Economic Capital Modeling – The appeal of using accounting data
Econmic Capital Modeling – Using accounting data
With the arrival of fair value accounting, mark to market disclosures and Sarbanes Oxley (SOX) the quality of accounting data has improved over the last decade. It is not a perfect proxy for ground realities but it is represents the closest number we have to a credible, audited series. Accounting data also incorporates the net interaction between market, credit, operational, legal and interest rate risks. Hedged or un-hedged market and rate volatility results now flow through either P&L or Shareholders equity. If you use accounting data there is no need to build a complicated correlation model that factors in the relationship between business lines. Removing the correlation model simplifies the number of model parameters. That one factor by itself compensates for any perceived short comings of using accounting data.
The usage of accounting data in risk modeling is not new. We have a history of calibrating Value at Risk (VaR) models using trading P&L generated from accounting system. What is being proposed is extending that approach to the complete collection of business lines – not just treasury income. The approach is similar to using portfolio model results for a multi asset investment portfolio VaR calculation short circuiting the need to use a variance covariance matrix.
Accounting data is also easily understood by board members and senior management. There is no magical transformation, no exotic black boxes that need to be explained.
There are challenges. Accounting focus tends to be short term generally limited to one year. Economic capital by definition has to have a longer term outlook. Accounting approximations in the area of credit, loan loss reserves, collateral valuation and recoveries have estimation and mark to market issues that need to be addressed. After segregating income by business lines, we need an accounting capital allocation model by business line. Segregating P&L by business line is easy, segregating capital for the same lines on a month on month basis is a question mark. Having said that working around these issues is still easier than building a robust correlation models that cuts across business lines and risk types. The issues with smoke and mirror assumptions required to build such models have been increasing over the years to the point that most boards spend more time questioning and challenging assumptions than working with model results.
Despite its many challenges, the accounting stream is still our closest proxy to an audited proxy for information that can be used for building models, simply because it is better understood and accepted when it comes to policy, risk metrics, capital charge calculations and board presentations.
Economic Capital modeling – version 1.0
Here is a high level overview of what we want our model to do.
1) Use historical accounting data variations to estimate the probability of regulatory or market based intervention. Markets intervene when they taste blood in the water. A market intervention results in a stampede (run) to reduce exposure to the name in question. Regulators intervene when they feel a market intervention will create a domino effect and threaten the stability of financial systems. A market intervention follows the winner takes all, last in, first out approach. A regulatory intervention tries for an ordered shutdown, exit or takeover.
2) Uses Core regulatory ratios as input. While one cannot forecast the order in which interventions occur, the leading event is a name crisis. Analysts forecast the impact of the name crisis on core ratios and the speed with which rating agencies will degrade credit ratings and feed the crisis. Regulatory capital, capital adequacy, liquidity and leverage are four core ratios the model uses to track the probability of intervention.

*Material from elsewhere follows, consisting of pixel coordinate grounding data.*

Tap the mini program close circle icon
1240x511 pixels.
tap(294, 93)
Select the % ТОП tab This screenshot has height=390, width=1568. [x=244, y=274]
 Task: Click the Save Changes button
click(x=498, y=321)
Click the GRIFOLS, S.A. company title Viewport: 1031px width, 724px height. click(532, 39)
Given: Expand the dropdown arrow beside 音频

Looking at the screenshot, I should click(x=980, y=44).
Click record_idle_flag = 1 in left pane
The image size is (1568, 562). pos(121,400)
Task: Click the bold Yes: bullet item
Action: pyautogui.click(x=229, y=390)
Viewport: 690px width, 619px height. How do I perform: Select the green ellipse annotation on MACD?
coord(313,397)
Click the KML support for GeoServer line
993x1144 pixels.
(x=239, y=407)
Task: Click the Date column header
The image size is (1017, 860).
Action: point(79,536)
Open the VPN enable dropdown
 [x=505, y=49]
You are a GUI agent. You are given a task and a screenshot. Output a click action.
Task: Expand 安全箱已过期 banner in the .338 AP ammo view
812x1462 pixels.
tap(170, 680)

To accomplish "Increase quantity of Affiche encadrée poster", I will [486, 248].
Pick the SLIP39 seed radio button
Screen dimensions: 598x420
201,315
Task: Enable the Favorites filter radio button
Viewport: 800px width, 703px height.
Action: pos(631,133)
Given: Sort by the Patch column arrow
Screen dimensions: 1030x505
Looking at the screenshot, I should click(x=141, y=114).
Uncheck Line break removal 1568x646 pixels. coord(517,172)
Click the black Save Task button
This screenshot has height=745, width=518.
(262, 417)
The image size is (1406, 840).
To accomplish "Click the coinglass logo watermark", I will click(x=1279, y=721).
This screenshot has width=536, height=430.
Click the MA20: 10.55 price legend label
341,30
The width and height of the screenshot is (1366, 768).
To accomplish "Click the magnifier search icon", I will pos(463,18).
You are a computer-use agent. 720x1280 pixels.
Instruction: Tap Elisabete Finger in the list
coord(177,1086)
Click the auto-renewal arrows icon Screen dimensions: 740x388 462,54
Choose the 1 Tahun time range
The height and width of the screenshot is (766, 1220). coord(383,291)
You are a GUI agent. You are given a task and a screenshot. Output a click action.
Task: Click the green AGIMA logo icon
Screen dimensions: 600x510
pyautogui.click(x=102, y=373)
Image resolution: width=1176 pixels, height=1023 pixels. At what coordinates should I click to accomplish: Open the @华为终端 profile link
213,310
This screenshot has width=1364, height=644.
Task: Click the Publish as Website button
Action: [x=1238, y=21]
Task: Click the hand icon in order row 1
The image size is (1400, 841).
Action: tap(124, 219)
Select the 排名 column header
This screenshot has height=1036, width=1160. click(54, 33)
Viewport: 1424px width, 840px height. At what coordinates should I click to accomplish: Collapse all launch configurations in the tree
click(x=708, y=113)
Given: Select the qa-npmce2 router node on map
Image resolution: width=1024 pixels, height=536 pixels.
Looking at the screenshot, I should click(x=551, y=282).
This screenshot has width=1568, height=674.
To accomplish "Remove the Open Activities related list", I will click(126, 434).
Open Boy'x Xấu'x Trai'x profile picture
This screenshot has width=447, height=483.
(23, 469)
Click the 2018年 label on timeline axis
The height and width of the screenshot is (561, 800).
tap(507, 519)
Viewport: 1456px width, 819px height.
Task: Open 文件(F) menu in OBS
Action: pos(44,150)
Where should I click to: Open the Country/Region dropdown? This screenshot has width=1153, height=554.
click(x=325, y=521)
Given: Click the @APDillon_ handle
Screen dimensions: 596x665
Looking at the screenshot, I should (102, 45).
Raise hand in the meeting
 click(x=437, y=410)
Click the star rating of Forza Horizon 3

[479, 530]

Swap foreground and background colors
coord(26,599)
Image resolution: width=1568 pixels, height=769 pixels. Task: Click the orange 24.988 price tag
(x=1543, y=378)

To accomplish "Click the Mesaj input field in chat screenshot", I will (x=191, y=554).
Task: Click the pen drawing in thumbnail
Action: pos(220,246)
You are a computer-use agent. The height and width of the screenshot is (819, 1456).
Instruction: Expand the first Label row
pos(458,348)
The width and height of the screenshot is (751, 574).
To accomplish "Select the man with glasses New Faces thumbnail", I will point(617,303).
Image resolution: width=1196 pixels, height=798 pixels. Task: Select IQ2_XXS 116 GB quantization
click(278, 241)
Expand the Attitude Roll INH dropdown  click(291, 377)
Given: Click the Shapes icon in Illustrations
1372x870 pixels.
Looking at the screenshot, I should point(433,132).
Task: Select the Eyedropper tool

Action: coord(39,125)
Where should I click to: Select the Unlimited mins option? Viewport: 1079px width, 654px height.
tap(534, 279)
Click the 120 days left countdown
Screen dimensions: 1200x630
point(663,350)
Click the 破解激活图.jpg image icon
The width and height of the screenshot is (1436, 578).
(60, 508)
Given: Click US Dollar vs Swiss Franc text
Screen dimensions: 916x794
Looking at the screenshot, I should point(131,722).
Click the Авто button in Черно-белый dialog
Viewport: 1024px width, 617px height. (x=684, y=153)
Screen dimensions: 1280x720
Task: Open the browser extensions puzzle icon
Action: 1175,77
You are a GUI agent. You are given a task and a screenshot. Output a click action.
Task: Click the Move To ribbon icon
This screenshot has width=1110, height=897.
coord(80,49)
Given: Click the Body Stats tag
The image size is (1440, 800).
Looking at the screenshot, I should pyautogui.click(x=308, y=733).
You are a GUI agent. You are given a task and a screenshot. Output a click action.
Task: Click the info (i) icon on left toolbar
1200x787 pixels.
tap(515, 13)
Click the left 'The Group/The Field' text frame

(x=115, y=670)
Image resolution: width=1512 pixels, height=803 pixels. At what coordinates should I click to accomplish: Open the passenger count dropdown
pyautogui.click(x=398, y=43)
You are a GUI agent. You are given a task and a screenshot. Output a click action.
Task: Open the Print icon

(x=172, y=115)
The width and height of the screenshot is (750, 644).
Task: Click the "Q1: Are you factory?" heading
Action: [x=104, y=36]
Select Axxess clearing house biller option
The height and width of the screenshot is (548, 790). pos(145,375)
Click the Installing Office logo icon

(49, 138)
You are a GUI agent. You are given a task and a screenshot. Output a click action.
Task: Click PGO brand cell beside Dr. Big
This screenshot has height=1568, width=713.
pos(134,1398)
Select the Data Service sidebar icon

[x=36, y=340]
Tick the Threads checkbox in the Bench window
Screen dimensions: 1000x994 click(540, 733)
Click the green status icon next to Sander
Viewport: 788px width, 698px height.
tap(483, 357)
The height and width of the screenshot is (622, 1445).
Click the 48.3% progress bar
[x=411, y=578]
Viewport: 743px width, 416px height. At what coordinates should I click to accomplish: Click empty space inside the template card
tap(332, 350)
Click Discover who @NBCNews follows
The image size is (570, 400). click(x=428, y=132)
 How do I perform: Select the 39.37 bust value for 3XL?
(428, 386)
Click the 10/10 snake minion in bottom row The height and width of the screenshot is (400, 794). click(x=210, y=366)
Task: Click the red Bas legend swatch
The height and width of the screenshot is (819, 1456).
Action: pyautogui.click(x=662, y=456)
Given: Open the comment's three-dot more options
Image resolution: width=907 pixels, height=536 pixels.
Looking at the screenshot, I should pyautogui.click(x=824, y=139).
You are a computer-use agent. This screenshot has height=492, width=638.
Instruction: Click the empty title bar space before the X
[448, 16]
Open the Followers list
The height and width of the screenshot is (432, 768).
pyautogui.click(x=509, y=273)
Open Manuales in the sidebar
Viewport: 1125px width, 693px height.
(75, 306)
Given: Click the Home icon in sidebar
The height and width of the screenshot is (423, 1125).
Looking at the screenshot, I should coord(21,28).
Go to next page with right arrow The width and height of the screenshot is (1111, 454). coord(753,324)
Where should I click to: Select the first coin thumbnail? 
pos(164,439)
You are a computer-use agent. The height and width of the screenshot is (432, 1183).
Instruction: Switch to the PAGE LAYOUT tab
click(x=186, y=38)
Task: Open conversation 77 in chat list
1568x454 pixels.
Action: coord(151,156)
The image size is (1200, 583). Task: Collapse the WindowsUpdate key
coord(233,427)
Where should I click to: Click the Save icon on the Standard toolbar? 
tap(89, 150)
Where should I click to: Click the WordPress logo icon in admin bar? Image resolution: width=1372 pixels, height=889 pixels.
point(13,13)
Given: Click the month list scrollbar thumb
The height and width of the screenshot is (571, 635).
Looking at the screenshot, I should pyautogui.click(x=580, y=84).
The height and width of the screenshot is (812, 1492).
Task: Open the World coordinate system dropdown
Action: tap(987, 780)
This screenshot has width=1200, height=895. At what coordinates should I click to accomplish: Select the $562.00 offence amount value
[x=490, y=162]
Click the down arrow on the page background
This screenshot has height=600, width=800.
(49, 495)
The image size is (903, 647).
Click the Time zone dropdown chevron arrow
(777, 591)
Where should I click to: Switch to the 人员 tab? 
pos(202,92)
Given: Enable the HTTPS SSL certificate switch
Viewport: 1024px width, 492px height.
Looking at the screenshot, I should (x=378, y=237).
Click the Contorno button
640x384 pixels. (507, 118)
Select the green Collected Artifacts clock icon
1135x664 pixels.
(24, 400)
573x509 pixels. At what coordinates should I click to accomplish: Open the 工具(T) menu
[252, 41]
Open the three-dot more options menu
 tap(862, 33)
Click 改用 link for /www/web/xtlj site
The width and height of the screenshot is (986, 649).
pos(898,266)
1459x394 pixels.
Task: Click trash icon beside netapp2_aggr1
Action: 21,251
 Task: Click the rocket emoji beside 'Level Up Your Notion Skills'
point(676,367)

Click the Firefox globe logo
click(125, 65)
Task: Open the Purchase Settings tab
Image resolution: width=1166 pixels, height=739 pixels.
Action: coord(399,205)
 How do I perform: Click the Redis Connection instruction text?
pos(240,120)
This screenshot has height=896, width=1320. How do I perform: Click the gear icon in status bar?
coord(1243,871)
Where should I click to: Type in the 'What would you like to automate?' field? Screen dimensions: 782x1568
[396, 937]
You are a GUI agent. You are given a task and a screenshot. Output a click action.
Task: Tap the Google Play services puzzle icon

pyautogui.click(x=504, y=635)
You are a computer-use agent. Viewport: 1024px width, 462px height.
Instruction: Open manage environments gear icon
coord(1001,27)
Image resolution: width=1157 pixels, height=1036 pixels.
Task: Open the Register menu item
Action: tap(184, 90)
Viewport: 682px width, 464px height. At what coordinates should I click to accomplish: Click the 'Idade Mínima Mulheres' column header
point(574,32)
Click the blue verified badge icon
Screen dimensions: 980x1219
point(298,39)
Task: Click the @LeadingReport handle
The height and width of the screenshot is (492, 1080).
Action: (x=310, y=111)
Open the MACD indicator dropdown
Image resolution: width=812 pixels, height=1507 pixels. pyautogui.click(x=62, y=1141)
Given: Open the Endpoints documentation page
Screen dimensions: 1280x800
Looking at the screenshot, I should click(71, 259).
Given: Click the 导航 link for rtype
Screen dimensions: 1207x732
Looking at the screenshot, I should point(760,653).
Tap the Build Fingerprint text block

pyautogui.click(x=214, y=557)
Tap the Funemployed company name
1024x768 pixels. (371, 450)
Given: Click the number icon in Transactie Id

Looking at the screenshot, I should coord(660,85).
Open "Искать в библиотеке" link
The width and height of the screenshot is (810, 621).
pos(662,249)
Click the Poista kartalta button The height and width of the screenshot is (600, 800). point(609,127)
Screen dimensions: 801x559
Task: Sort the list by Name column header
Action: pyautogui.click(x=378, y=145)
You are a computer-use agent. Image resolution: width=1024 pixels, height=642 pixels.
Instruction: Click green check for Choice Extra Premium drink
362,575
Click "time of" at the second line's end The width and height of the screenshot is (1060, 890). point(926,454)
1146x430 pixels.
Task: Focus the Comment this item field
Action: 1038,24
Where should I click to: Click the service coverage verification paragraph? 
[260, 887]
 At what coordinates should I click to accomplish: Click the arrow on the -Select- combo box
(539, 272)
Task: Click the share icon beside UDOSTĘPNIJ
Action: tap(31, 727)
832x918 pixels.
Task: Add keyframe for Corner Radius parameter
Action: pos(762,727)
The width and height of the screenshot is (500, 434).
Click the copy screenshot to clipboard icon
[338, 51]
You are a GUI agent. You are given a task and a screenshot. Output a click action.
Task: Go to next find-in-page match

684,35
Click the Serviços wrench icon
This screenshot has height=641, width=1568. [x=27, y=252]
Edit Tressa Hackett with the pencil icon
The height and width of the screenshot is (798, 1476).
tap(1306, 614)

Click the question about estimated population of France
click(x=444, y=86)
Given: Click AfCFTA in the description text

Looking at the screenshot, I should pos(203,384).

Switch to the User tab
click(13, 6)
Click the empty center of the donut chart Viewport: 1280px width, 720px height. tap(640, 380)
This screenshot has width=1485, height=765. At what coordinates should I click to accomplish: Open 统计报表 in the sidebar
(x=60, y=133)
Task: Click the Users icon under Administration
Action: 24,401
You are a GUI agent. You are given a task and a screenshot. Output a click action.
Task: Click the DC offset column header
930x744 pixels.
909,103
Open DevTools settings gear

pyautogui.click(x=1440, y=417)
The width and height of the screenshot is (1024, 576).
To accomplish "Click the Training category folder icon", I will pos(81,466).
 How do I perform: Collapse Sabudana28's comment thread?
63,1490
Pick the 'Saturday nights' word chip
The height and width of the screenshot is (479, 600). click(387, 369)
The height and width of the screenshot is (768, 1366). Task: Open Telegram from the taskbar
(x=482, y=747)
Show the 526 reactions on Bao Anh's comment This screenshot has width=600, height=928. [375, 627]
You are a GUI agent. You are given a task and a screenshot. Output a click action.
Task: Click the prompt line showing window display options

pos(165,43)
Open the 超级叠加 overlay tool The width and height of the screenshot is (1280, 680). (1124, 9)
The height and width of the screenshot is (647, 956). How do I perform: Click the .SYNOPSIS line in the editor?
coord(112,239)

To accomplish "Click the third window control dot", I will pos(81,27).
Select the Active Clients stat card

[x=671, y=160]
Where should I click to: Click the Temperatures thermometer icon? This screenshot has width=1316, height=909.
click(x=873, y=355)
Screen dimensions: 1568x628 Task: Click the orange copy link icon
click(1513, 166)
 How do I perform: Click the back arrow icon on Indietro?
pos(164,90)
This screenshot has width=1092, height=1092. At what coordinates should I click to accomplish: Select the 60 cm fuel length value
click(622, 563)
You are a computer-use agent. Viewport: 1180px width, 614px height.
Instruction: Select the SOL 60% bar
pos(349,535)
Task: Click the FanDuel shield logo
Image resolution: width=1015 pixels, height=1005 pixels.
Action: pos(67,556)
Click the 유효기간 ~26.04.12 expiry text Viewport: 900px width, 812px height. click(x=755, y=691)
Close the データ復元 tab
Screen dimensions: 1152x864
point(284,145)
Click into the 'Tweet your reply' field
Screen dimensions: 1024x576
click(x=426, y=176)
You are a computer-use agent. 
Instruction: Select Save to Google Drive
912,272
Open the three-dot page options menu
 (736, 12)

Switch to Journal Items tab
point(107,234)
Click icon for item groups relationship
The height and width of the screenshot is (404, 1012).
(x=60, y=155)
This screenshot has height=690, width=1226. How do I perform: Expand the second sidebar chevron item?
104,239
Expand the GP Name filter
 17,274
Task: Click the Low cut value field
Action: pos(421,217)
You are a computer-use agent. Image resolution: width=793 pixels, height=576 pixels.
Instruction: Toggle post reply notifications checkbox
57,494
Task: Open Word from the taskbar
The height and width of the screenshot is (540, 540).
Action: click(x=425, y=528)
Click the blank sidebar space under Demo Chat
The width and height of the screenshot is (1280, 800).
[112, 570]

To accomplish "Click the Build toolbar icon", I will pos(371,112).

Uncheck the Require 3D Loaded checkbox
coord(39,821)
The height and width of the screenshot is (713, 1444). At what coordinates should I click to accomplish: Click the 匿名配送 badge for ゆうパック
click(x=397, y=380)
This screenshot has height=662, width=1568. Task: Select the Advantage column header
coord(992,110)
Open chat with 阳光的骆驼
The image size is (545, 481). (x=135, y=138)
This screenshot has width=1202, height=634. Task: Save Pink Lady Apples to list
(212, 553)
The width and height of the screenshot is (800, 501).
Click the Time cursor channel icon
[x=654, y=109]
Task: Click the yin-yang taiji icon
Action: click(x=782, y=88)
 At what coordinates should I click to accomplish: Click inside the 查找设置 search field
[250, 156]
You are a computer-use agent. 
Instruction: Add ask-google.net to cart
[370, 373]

3) Modeling paths. There are two modeling paths that can be followed. A P&L (net income) path that tracks the impact of historical P&L changes on common equity as well as capital adequacy, liquidity and leverage. An alternate shareholders equity path that tracks the impact of historical book equity changes on capital adequacy, liquidity and leverage. For the P&L path to work a history of large losses is necessary. Without such a history the model doesn’t work. The shareholders equity path has no such requirements.
4) Board involvement and presentation. The board sets target intervention probabilities – probabilities that represent acceptable risk of either event for the board. This is done by building a utility curve to show the board capital requirements for each intervention threshold on the curve against existing capital as well as suggested future capital levels.
5) Economic Capital. The amount of economic capital required is the point where the board picks a acceptable probability threshold for market intervention. This may not necessarily be minimum probability or maximum capital. The amount of required capital associated with the accepted probability is economic capital.
Regulatory capital model work with a value at risk tool using preset confidence level. The economic capital model uses a variation drawn from the same principal but a different family of models called shortfall models. It uses underlying volatility to determine distance to market or regulatory intervention event. Then converts that distance (measured in terms of volatility) to a probability estimate. The utility curve represents a plot of distances and probabilities that are used to calibrate and lock risk appetite of the board.
In conservative and tightly regulated environment where regulators lead the industry, Economic capital should ideally be less than required regulatory capital. In environments where regulators are still playing catch up with market forces and the industry leads regulators, economic capital will be more than regulatory capital requirement. One variation of regulatory arbitrage is searching for similar scenarios where regulators, tax payers and the national treasury bears the true price of risk.